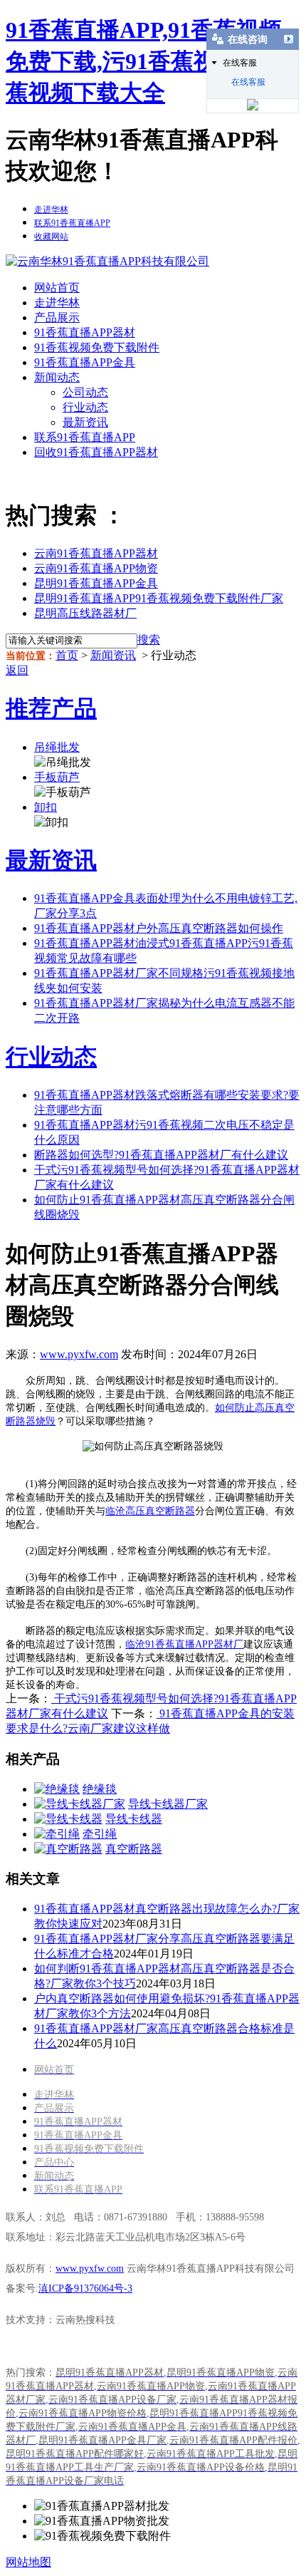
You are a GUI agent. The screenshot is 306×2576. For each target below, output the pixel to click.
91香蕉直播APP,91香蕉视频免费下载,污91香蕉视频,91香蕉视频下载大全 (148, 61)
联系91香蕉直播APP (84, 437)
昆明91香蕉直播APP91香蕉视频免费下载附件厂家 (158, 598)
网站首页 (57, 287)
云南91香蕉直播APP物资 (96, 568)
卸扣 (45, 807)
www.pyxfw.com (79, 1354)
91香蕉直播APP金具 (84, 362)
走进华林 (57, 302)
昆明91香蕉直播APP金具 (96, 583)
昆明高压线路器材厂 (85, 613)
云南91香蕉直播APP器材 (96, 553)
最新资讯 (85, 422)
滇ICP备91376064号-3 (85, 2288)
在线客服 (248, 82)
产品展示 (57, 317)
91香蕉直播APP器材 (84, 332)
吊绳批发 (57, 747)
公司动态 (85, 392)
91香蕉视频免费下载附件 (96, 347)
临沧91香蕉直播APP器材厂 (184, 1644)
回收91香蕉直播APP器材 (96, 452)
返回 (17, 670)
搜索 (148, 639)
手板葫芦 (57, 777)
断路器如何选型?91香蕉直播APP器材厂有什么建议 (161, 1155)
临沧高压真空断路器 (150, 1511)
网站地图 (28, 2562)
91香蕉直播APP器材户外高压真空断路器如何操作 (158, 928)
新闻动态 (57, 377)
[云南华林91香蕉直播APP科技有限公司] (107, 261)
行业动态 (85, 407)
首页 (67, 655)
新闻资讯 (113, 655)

※ ※ ※

## [YOUR INSTRUCTIONS]
Write out exactly the lines starting with the one that holds "临沧高压真空断路器 (150, 1511)" and running through the last line above.

## [WORKED SOLUTION]
临沧高压真空断路器 (150, 1511)
网站地图 (28, 2562)
91香蕉直播APP器材户外高压真空断路器如何操作 (158, 928)
新闻动态 (57, 377)
[云南华林91香蕉直播APP科技有限公司] (107, 261)
行业动态 (85, 407)
首页 (67, 655)
新闻资讯 (113, 655)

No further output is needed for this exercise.